What kind of advice would you have for the implanter and the patient?
Dr. Jain:
So, low-flow, low-gradient aortic stenosis is when the gradients of the aortic valve are not greater than 40, which is our guideline for severe aortic stenosis [AS]. But all of the other factors, including valve area, are suggestive of severe aortic stenosis. This is a case of paradoxical low-flow, low-gradient AS in that the ejection fraction is normal. And they do particularly well with TAVR if they have LV dysfunction or if they had anything that would decrease their stroke volume. We know that TAVR itself is a procedure that takes about an hour and gives them significantly less risk than open heart surgery.
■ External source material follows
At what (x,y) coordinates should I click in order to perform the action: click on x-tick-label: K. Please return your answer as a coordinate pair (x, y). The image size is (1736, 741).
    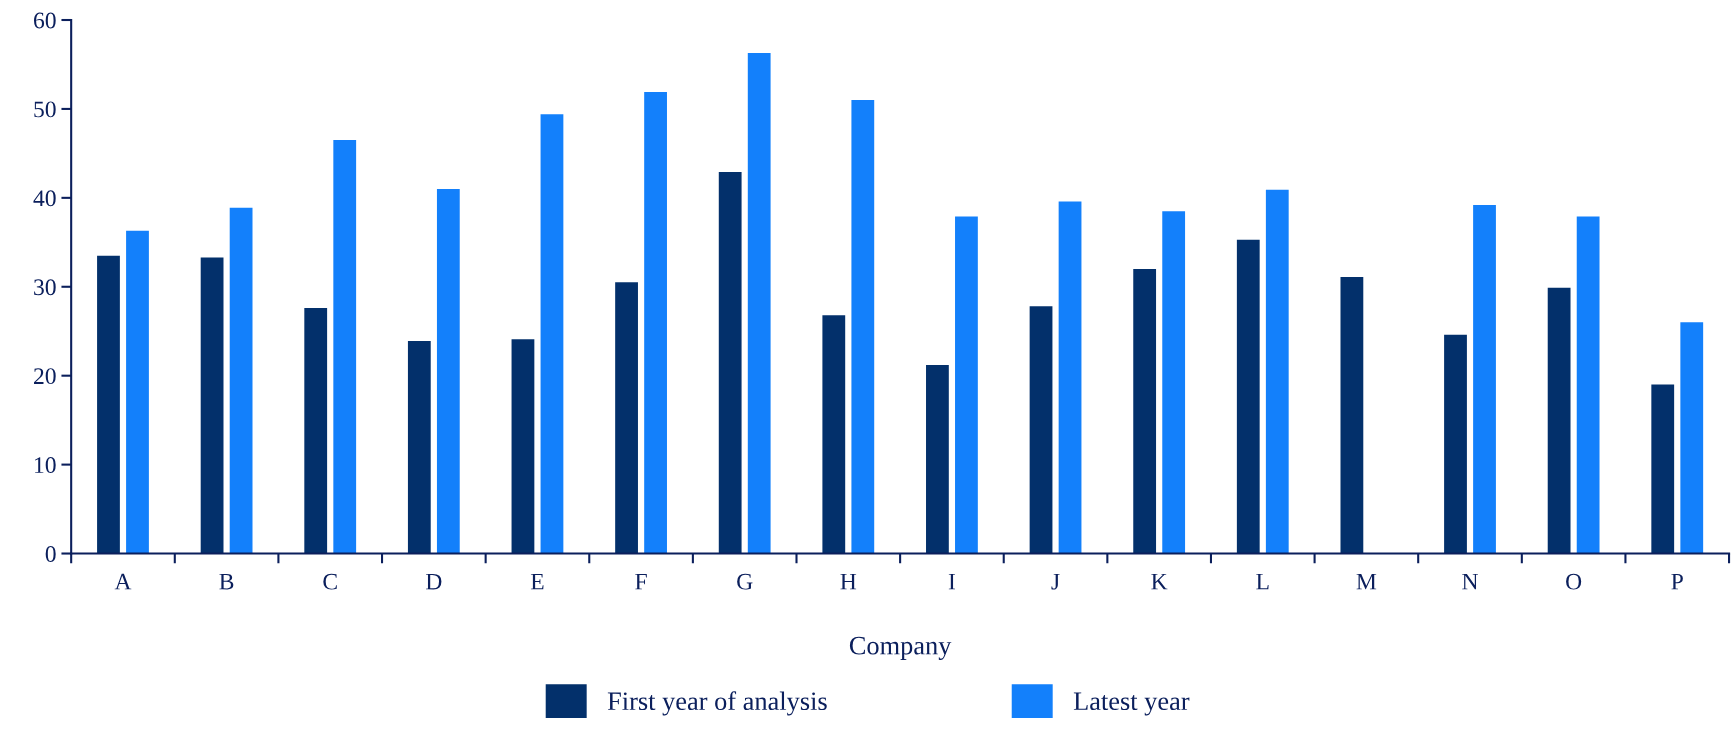
    Looking at the image, I should click on (1160, 582).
We know from surgical literature that low-flow, low-gradient AS in the setting of severe LV dysfunction, so an LV ejection fraction of, you know, less than 30%, those patients also derive benefit from aortic valve replacement, and we know from more recent literature that they also derive benefit from TAVR.
Dr. Yakubov:
In this particular patient we implanted a number 26 Evolut FX valve. Her mean gradient was reduced to 11 mm, even with the thickened LV, and she seemed to improve clinically.
Dr. Jain:
Yeah. No, I think that that sounds great. These are two great cases, Steven. They really illustrate the depth of severe aortic stenosis.
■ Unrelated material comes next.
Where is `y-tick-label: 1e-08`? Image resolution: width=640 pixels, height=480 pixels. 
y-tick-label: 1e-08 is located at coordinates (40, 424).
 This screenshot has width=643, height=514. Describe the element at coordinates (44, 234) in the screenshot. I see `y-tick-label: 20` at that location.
I think the key takeaway is that all of these types of aortic stenoses will benefit from aortic valve replacement. What the ACC 2020 Valve Guidelines tell us is that over a certain agem, 75, patients tend to do better with TAVR and it’s recommended. And there is also an age range of what we called shared decision-making. As you’ve highlighted in these two fantastic cases, ECHO and CT work together to enlighten the valve team which is made up of us imagers, interventional cardiologists, and surgeons on the best approach for the patient.
And finally, as I would really highlight, the choice of valve is so, so important. We now have valve choices, particularly in small perimeter patients, the supra-annular configuration really offers them the maximum effective orifice area.